Dengan adanya pemisahan ini, maka muncullah istilah-istilah seperti:
- Pengetahuan umum dan pengetahuan Agama
- Urusan dunia dan urusan Agama
- Sekolah umum dan sekolah Agama
- Kurikulum umum dan kurikulum Agama
- Guru umum dan guru Agama
- Pelajaran umum dan pelajaran Agama
- dsb.
Hal ini akan memunculkan juga anggapan bahwa Agama merupakan sesuatu yang terpisah dengan kehidupan pada umumnya. Sehingga masyarakat umum merasa tidak perlu mempelajari ilmu Agama karena menganggap Agama bukanlah kebutuhan hidupnya, dan menganggap bahwa Agama hanya perlu dipelajari oleh orang yang ingin menjadi kiyai, ustadz, da’i, penceramah, dsb. Hal ini menjadikan kebutuhan masyarakat umum kepada Agama hanyalah berupa ritulal-ritual seperti tahlilan, yasinan, syukuran, dsb, yang mana pada ritual tersebut masyarakat umum menyerahkan sepenuhnya kepada orang yang dianggap mengerti Agama untuk mengaturnya. Dan lebih parahnya lagi masyarakat menganggap bahwa penerapan Agama dalam kehidupan sehari-hari hanyalah diperuntukkan bagi orang-orang yang dianggap mengerti Agama saja.
Meskipun demikian, dalam dunia pendidikan tetaplah diperlukan adanya pemisahan materi keilmuan, bukan dengan dipisah menjadi ilmu umum dan ilmu Agama, tetapi dipisah berdasar ilmu wajib dan dan ilmu pilihan, yang pemisahannya didasarkan pada dua tujuan hidup manusia (1).
Ilmu wajib adalah ilmu-ilmu yang terkait dengan hal-hal yang diwajibkan oleh Allah ta’ala yang harus dimampui oleh setiap orang, yaitu meliputi ibadah-ibadah wajib dan keterampilan dasar hidup.
Ilmu wajib inilah yang digunakan untuk menunaikan ibadah wajib dan untuk memenuhi kebutuhan hidup dasar sehari-hari yang ma’ruf dan masyru’. Yang dimaksud ma’ruf dan masyru’ adalah kebutuhan minimal hidup menurut ‘urf (kebiasaan) masyarakat umum dan yang dibolehkan oleh syari’at.
Diantara yang termasuk ilmu wajib antara lain:
- Ilmu aqidah yang terkait dengan penumbuhan keikhlasan dan mahabbatullah.

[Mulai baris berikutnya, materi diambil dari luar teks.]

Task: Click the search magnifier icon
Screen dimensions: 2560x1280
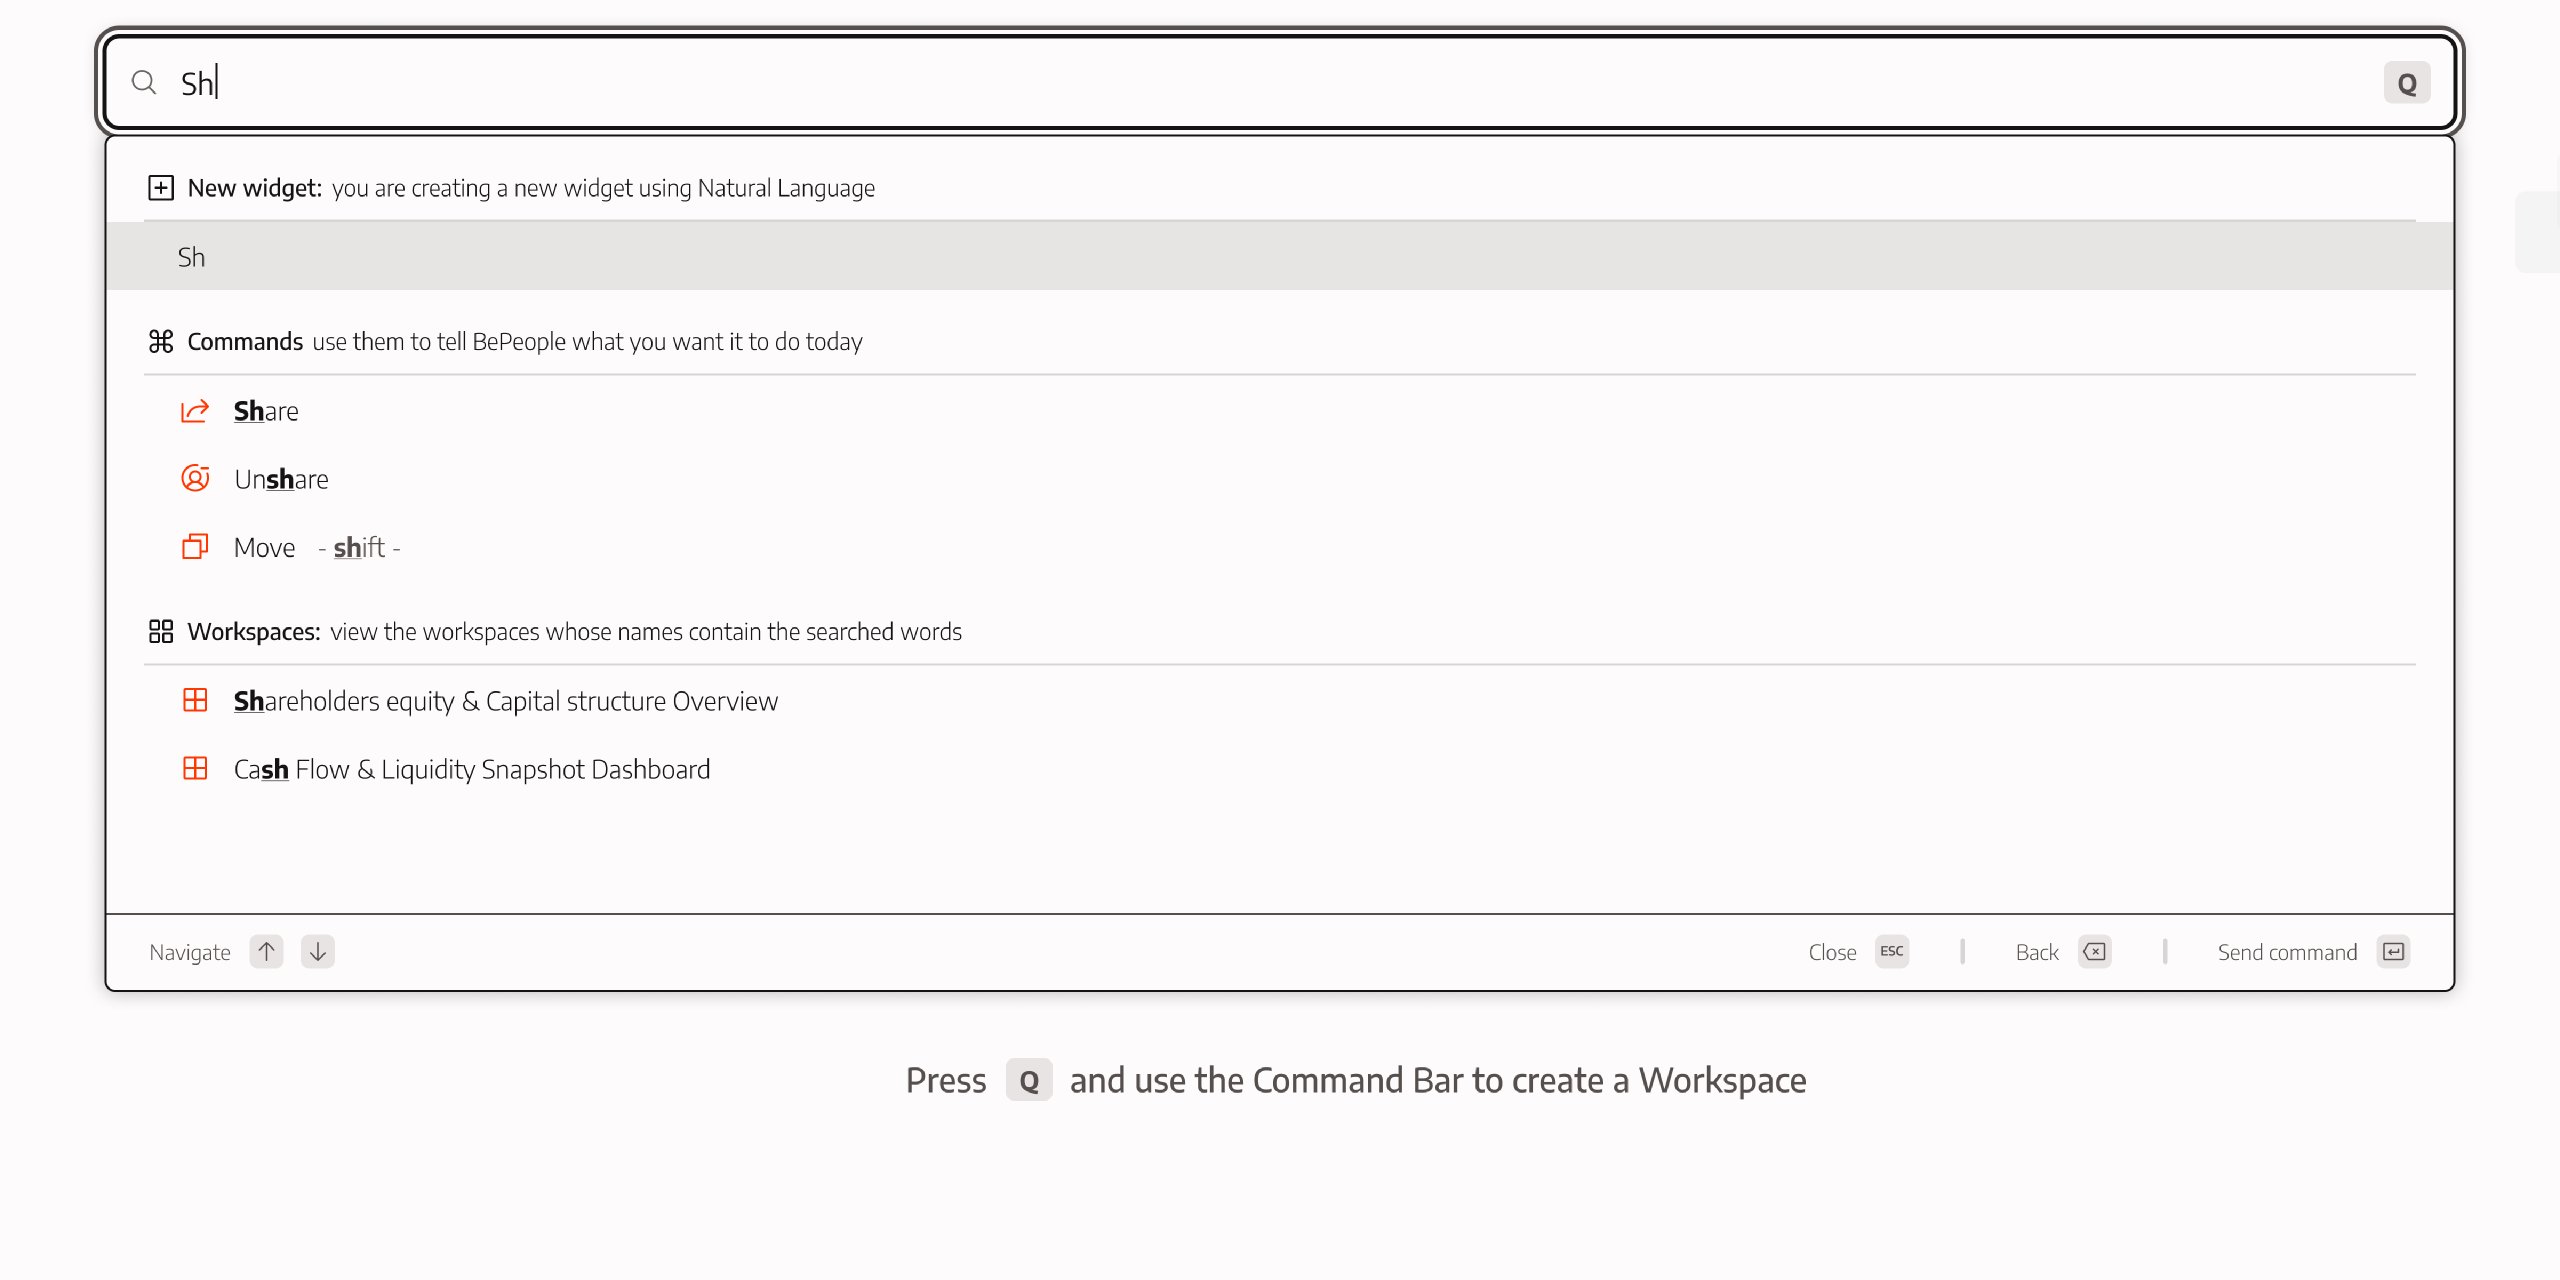Action: pos(144,82)
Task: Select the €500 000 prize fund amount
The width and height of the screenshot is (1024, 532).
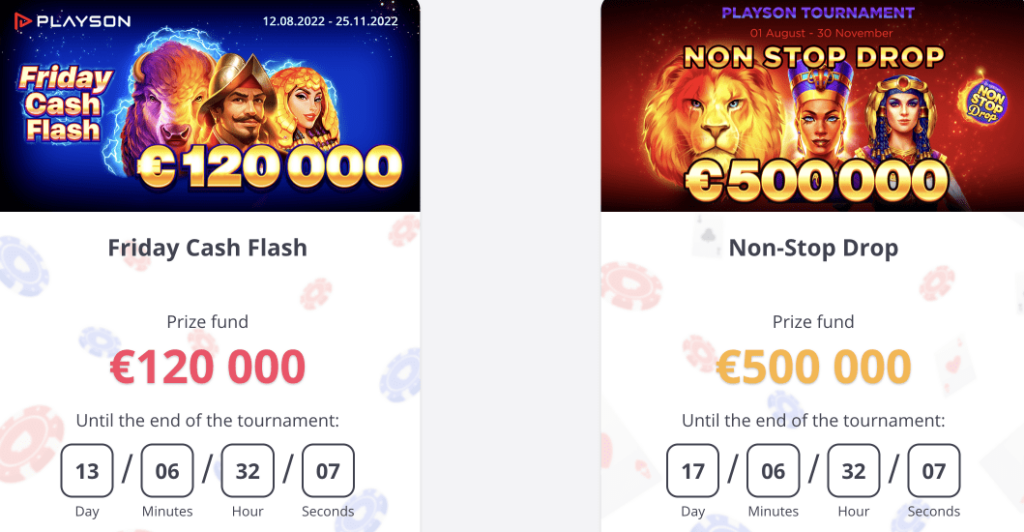Action: tap(813, 366)
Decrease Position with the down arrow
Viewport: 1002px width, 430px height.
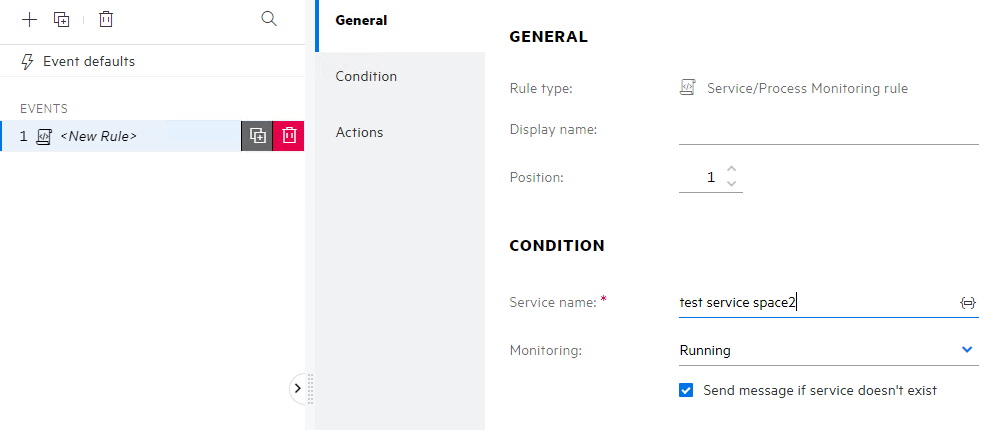point(732,184)
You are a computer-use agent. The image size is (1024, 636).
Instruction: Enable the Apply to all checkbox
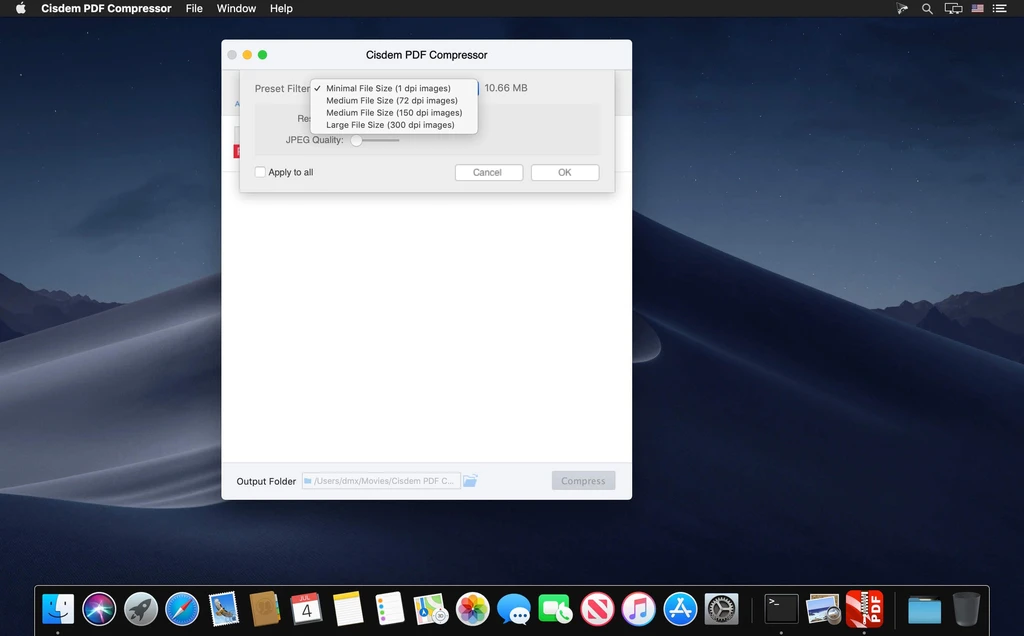260,172
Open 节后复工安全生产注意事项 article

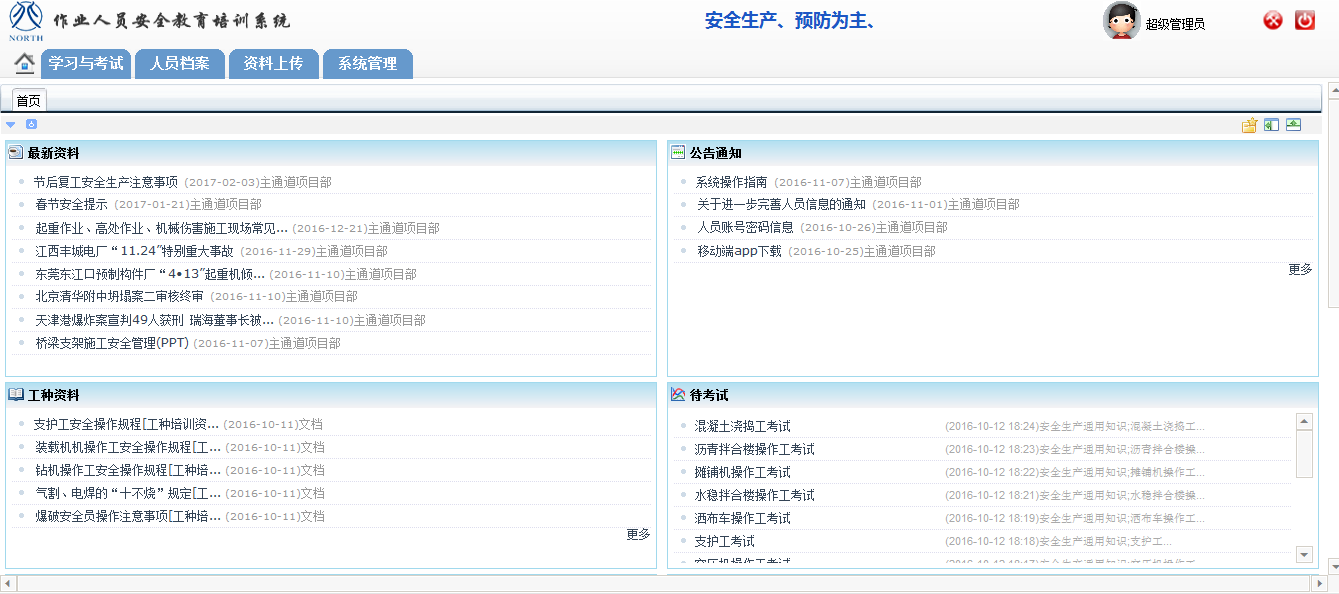coord(105,182)
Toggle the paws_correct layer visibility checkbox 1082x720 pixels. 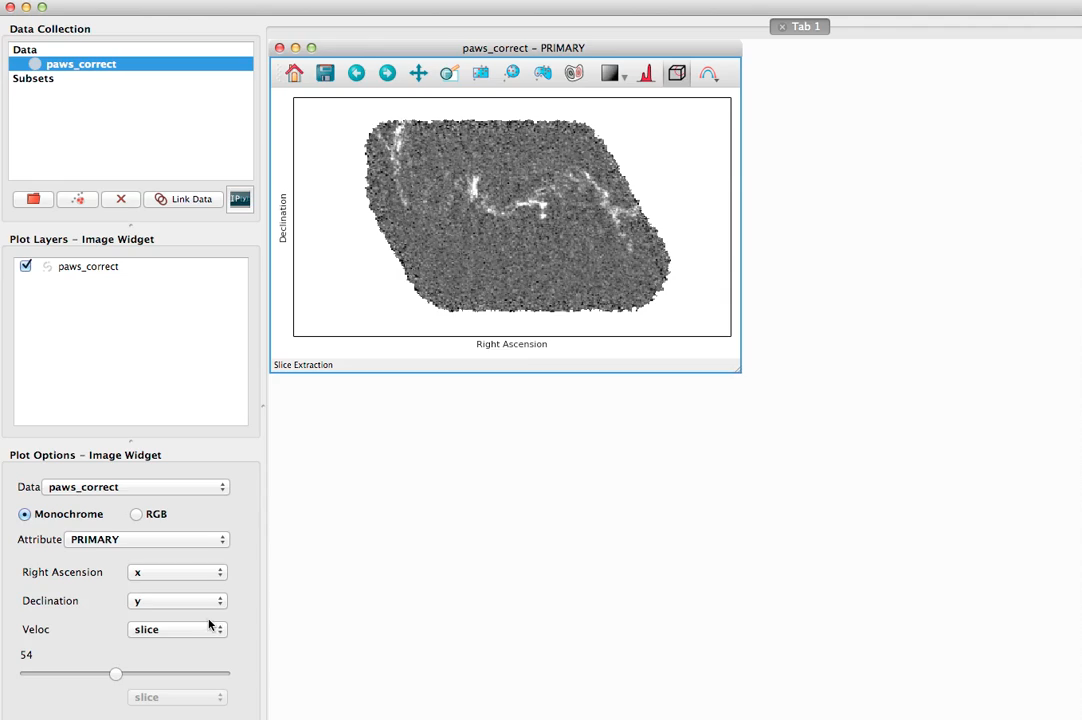coord(26,266)
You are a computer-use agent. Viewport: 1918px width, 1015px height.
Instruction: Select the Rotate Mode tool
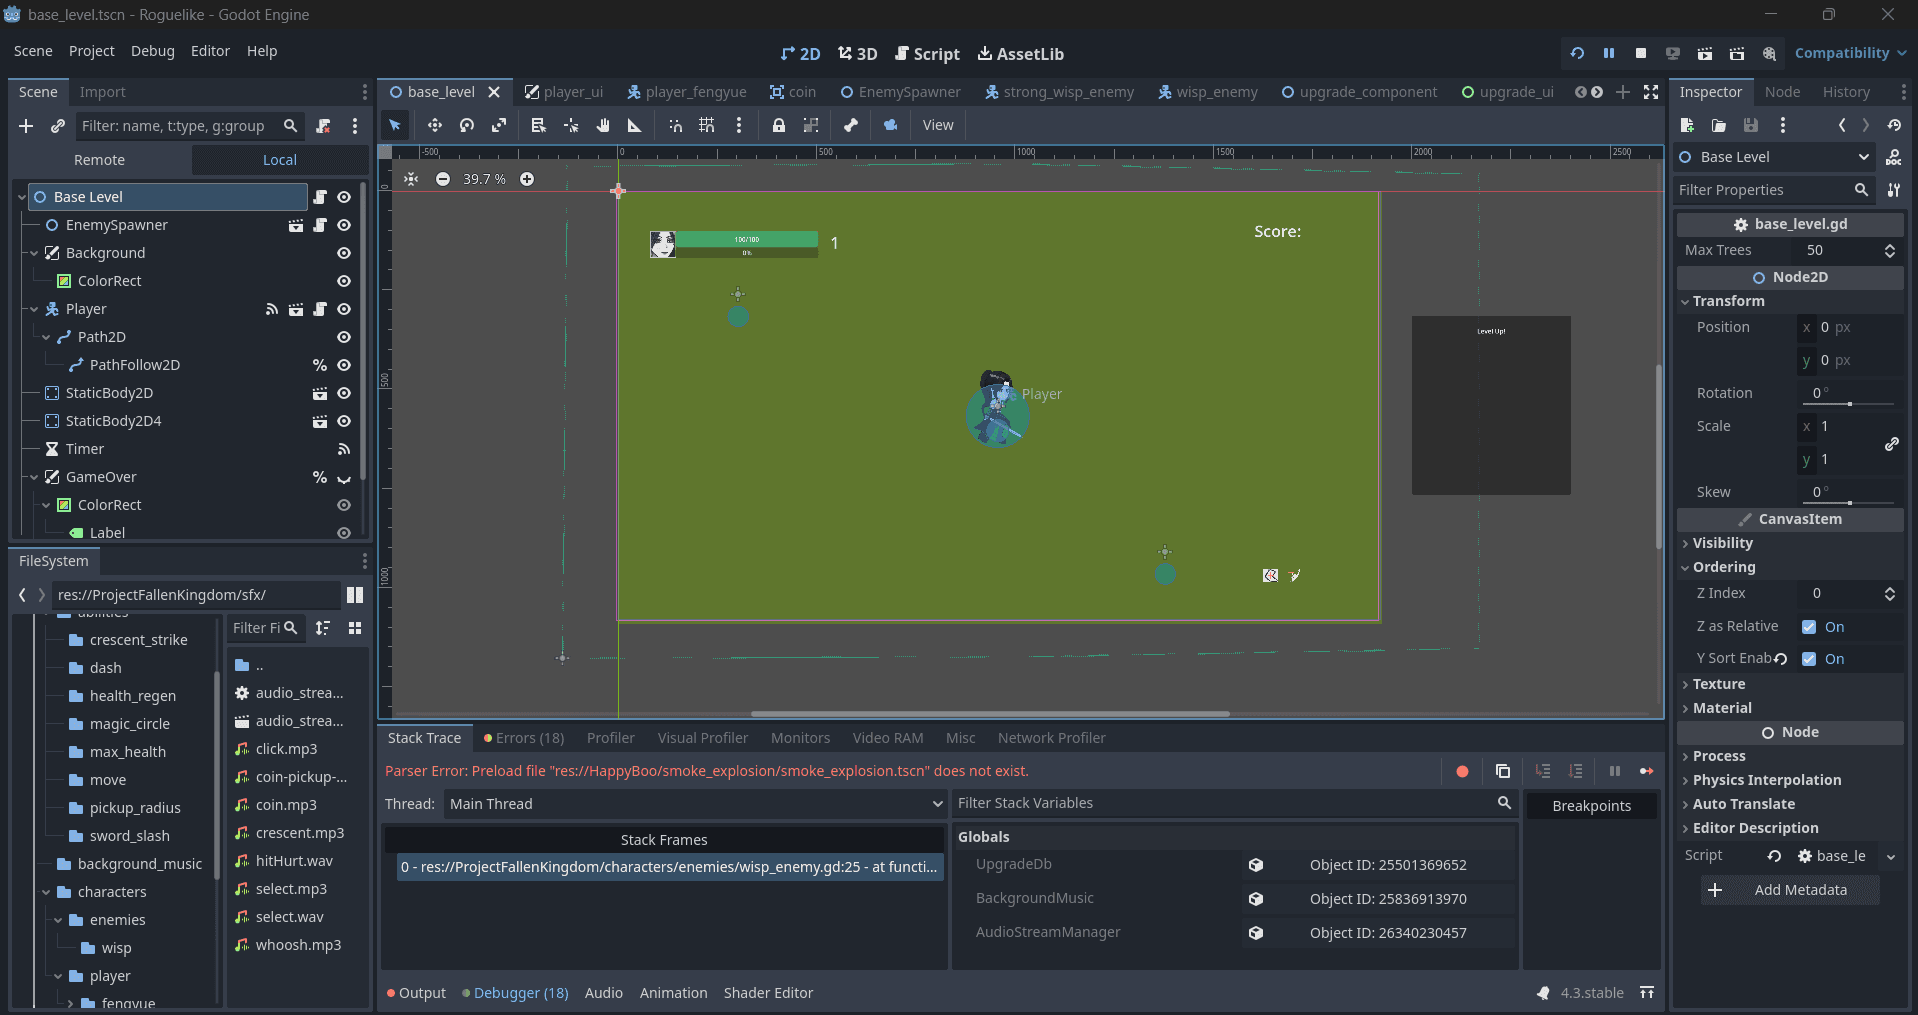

- Ilmu tentang tata cara shalat wajib, tata cara puasa wajib, dan ibadah wajib lainnya beserta prakteknya.
- Hafalan Al Qur’an yang digunakan untuk shalat wajib.
- Ilmu matematika, Bahasa Indonesia, IPA, bahasa Arab, Hadits, dan materi pelajaran lain yang digunakan untuk kehidupan sehari-hari di masyarakat umum.
- dsb
Maka jika seseorang mampu melakukan ibadah shalat wajib, puasa wajib, dapat menghitung kembalian uang ketika membeli, memahami perubahan zat dari es menjadi air, mampu mengendarai sepeda motor, mampu menggunakan HP dengan bijak, mampu mengasuh anak ketika dewasa, mampu mengurus rumah tangga bagi seorang ibu, mampu mencari nafkah bagi seorang ayah, dll, hal ini merupakan kemampuan dasar hidup yang harus dimampui oleh setiap orang. Jika tidak, maka orang tersebut dikatakan belum berakhlaq atau dikatakan belum shalih.
Adapun ilmu pilihan adalah ilmu yang dipilih oleh masing-masing orang sesuai dengan kemampuannya. Ilmu pilihan ini terkait dengan ibadah sunnah dan ilmu-ilmu yang terkait dengan potensi unggul (bakat) yang dimilikinya. Dan hal ini masing-masing orang berbeda-beda.
Diantara yang termasuk ilmu pilihan antara lain:
- Ilmu aqidah, fiqih, waris, tarbiyah, dan lainnya yang akan membuat dirinya menjadi ahli ilmu dibidang yang ditekuninya.
- Ilmu Al Qur’an yang akan menjadikan dirinya hafizh/ah dan ahli Al Qur’an.
- Ilmu Hadits yang akan menjadikan dirinya ahli hadits.
- Ilmu matematika yang akan membuat dirinya menjadi ahli matematika.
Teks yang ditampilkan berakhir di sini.